Mais cela reste intéressant, comme cette année où quelqu’un a eu l’idée magistrale d’inviter l’ACNUSA, organisme redouté aussi bien par les compagnies aériennes, les aéroclubs, les instructeurs que les simples particuliers comme vous et moi. Elle a donc envoyé au combat, pour la première fois et probablement la dernière, un mirmillon protégé d’un PowerPoint – justifiant les condamnations passées et à venir pour nuisances sonores – et de son statut de membre permanent du collège. Nommé pour son expertise en tant que pilote de ligne retraité d’une grande compagnie, il s’est retrouvé attaqué par trois rétiaires virevoltants, dont deux avocats connus de l’institution en question, et de moi-même qui recueille régulièrement votre désespoir quand vous estimez que vos droits à sortir de trajectoire pour des questions de sécurité ou à l’erreur ont été bafoués.
Eh bien, les Amis, sachez que l’art du pilotage fait partie du passé, le temps des artistes est fini, seuls les gestionnaires seront acceptés désormais… Et tout juste.
Notre PL retraité nous a aussi appris que les décisions se prennent sur dossier et qu’il ne peut donc pas y avoir de débat contradictoire lors des audiences. Mais que le collège sait faire preuve de mansuétude lorsqu’il condamne un aéroclub à 30 000 euros d’amende au lieu de 40 000 pour trois tours de piste effectués après le couvre-feu « car une association sans but lucratif a moins de moyens qu’une compagnie aérienne ». Un vrai cauchemar ! Rendons donc grâce à notre DGAC qui, certes, peut être impitoyable quand il le faut, mais fait toujours preuve de bon sens et d’humanité lors de ses commissions de discipline, comme cela nous est rapporté.

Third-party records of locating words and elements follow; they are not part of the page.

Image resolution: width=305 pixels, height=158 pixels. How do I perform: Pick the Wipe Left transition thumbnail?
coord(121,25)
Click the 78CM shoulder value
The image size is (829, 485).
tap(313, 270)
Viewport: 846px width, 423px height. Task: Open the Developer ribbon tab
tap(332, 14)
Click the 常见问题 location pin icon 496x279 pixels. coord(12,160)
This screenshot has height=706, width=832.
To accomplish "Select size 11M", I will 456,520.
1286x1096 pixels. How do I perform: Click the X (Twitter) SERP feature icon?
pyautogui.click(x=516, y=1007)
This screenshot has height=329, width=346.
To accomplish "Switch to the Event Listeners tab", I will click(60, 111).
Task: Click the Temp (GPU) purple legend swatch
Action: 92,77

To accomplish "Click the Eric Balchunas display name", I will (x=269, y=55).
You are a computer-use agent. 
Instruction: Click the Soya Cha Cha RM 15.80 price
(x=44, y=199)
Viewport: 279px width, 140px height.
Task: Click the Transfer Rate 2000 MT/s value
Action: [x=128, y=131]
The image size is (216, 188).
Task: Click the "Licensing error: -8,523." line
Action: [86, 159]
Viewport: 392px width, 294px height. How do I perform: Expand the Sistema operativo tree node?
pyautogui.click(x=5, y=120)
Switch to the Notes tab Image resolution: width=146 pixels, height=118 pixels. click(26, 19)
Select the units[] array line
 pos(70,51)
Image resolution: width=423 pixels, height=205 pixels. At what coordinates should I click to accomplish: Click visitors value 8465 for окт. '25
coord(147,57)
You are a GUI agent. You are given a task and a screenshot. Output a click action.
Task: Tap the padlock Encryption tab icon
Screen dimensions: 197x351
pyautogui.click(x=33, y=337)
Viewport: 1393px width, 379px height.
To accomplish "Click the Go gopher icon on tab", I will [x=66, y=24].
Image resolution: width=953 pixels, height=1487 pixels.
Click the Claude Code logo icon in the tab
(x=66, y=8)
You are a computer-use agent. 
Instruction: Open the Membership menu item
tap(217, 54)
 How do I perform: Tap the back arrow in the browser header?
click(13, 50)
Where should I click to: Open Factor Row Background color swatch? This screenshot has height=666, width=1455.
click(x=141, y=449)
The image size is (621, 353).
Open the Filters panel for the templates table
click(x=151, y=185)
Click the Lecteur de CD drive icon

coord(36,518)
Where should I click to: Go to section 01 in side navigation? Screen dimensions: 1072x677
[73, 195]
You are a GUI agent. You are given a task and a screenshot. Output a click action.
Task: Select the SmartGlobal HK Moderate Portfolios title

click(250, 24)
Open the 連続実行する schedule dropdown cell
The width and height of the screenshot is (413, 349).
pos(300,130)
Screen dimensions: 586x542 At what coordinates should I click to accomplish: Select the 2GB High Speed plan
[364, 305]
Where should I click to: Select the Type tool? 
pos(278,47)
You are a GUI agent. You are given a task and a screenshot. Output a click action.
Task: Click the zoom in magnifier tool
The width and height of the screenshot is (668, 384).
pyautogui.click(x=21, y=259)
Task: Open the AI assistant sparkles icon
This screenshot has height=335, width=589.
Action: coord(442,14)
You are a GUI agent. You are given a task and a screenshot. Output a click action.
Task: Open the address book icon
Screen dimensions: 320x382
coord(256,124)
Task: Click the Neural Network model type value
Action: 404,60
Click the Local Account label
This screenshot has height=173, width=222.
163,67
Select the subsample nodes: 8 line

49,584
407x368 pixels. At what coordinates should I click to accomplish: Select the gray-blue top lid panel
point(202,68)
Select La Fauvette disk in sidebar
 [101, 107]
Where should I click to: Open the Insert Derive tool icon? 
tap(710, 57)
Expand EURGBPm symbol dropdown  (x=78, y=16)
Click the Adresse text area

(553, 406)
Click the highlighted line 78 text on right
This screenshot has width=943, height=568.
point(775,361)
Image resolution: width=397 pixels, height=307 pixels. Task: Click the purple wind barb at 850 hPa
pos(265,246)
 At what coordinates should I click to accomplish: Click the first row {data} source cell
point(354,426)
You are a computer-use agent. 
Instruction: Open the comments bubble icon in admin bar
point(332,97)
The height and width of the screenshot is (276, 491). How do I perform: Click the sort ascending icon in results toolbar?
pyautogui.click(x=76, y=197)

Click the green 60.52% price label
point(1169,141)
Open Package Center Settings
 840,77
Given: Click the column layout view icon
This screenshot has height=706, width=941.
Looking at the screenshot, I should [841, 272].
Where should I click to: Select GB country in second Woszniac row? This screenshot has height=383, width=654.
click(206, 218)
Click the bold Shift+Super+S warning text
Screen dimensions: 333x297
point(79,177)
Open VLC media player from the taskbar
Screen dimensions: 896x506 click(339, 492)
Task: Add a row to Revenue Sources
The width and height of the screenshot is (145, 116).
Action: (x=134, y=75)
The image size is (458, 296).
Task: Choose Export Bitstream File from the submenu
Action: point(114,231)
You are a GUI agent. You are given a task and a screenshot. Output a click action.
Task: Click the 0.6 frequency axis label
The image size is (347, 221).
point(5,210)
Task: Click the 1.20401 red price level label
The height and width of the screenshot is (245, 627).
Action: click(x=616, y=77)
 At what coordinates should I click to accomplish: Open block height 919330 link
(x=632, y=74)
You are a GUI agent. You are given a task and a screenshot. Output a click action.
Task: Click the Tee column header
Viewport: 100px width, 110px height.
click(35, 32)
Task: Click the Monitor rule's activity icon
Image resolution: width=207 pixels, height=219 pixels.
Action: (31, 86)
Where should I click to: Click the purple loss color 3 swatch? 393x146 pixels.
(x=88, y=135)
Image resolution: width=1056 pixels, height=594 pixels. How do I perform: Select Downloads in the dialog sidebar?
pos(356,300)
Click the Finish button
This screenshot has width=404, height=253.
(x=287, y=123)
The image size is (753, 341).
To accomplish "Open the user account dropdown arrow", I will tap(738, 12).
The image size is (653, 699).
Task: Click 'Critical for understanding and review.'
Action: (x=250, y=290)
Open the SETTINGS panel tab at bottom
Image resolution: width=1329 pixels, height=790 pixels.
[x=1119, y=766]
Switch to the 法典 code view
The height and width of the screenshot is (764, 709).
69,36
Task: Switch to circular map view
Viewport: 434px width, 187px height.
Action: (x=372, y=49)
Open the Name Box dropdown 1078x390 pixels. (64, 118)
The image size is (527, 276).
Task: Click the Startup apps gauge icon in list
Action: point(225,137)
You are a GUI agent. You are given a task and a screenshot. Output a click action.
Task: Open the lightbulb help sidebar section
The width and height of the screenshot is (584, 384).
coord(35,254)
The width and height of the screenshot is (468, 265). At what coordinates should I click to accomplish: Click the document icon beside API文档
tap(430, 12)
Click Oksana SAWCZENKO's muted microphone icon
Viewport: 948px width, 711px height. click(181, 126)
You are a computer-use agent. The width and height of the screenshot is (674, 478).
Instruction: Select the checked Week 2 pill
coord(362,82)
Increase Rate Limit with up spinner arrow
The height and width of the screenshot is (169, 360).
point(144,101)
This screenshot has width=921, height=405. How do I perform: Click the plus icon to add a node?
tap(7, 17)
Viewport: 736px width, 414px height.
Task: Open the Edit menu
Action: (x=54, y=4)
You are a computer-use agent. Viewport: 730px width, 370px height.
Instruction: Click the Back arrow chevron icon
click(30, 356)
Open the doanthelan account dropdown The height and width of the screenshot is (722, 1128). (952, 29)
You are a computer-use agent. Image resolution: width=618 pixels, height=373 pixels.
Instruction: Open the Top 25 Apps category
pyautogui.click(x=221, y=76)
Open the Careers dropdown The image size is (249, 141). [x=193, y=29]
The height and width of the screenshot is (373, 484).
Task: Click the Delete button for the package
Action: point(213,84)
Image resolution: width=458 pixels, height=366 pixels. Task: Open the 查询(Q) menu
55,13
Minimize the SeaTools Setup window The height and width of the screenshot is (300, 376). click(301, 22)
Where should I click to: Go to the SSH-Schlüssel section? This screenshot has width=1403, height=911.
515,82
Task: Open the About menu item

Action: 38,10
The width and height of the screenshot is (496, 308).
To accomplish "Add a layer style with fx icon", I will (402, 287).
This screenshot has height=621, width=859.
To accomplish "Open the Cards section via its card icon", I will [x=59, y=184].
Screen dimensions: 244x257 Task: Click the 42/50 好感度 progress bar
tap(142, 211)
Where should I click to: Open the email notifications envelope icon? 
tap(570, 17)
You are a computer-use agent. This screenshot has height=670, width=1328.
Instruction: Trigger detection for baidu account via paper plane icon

Dès l’ouverture des travaux, en fait, quelqu’un s’était plaint : « L’aviation est devenue politiquement incorrecte ! » Et de le démontrer en racontant un refus du Crédit Lyonnais de financer un avion-école « officiellement », mais non pas officieusement, heureusement.
Ce n’est pas nouveau, et cela ne va pas s’arranger comme par miracle. J’en veux pour preuve une conversation récente avec une « bobo » de ma famille, bardée de diplômes, intelligente, à laquelle je racontais un tweet de Greta Thunberg daté de juin 2018 annonçant la fin de l’humanité dans les cinq ans – aïe, c’est bientôt ! – si on continuait à utiliser des carburants fossiles, ainsi que sa coûteuse traversée écolo vers New York : « Je sais bien que tu ne l’aimes pas et pourquoi. Mais il faut se ficher des détails, on est dans le symbole avec cette fille, le reste ne compte pas ! »
Le plus dérangeant est que cette respectable grand-mère a basé le voilier familial en Grèce, où un généreux soleil permet de « recharger les batteries avec des panneaux photovoltaïques, et donc de naviguer en toute autonomie ». Ce qui signifie forcément qu’enfants, petits-enfants et amis prennent l’avion de ligne chaque année sans se poser de questions existentielles.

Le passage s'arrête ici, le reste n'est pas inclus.